His journey is one of great extremes—from his early days in Yemen, living under Islamic subjugation where Jews would pay Jisya—a Jew tax, and be punished for the most ridiculous, mundane offenses such as brushing against the clothing of a Muslim, or riding a donkey in town and not dismounting when crossing paths with a Muslim; raising their voices during prayer, building houses taller than a Muslim’s etc.,–to navigating his way as a new immigrant in Palestine and finding his calling in public service. Zchariah Gluska sacrificed his entire life for the good of the Yemenite community. He was found dead in a hotel room in Montreal, on September 17, 1960, while en route to another fundraiser in America. He had always suffered from poor health, terrible allergies and asthma would slow him down temporarily, but in the end the day-to-day pressures from his job had finally caught up with him. He was only 65 years old when he died; he had married twice but his devotion to work destroyed those short-lived marriages. When anyone would ask him about children he always said that he regarded each and every Yemenite orphan as his own.

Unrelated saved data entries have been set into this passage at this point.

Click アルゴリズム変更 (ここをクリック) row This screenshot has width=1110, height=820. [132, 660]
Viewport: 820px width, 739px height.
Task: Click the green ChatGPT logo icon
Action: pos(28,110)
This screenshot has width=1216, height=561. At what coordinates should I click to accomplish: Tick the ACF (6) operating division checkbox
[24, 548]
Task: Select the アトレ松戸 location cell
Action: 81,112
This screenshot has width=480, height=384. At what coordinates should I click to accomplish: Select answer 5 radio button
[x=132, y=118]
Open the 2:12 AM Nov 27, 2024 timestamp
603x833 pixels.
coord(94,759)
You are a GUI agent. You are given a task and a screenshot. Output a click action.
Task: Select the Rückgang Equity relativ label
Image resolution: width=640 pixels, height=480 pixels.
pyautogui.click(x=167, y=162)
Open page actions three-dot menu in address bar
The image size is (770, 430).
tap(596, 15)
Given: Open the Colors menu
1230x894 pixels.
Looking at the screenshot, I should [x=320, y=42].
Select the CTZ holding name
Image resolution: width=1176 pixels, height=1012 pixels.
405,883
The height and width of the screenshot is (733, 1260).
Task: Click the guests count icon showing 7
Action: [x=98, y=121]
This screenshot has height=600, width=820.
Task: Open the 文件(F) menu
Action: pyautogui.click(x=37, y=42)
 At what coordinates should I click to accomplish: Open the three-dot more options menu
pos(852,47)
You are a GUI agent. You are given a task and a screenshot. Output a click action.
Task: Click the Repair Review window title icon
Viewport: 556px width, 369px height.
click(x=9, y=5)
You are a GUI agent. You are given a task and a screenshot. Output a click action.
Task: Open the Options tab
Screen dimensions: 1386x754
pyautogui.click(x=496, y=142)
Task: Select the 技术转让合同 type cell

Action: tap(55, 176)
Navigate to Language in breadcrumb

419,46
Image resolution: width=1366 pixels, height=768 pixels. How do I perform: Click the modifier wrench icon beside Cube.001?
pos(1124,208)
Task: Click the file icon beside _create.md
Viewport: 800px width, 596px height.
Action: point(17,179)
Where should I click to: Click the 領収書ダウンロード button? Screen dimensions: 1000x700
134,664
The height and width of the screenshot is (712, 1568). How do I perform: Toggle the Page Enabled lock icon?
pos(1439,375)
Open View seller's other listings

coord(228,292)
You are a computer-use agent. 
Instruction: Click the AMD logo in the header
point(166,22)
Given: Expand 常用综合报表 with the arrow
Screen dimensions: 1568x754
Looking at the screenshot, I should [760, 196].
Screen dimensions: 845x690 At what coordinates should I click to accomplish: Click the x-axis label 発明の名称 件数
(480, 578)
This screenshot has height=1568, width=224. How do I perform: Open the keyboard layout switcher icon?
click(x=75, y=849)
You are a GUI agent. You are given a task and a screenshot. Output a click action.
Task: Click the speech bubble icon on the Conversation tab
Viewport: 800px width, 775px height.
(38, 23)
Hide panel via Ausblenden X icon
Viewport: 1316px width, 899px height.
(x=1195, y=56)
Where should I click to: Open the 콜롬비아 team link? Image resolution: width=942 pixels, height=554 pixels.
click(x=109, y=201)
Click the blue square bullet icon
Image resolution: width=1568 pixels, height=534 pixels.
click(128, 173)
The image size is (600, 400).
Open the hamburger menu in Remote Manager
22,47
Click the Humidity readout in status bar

His brother Yaakov Ben David Gluska published his diary post mortem, and the book is filled with acknowledgments from people who made up the early Yishuv as well as rabbis and community leaders from all over the world, including President Zalman Shazar who described Gluska as a man teeming with energy and inspiration—a man who constantly demanded and put up a vociferous fight, because the Yemenite cause had always been ingrained in his soul.
In many ways, although he did not work alone, I see Gluska as a Yemenite Herzl—a man of strong character who had witnessed just enough to ignite a fire and stir the winds of change. My hope is that every Jew should learn about Zchariah Gluska, because even though he did not seek it in his lifetime, he deserves to be recognized for his vision, generosity, and sacrifice.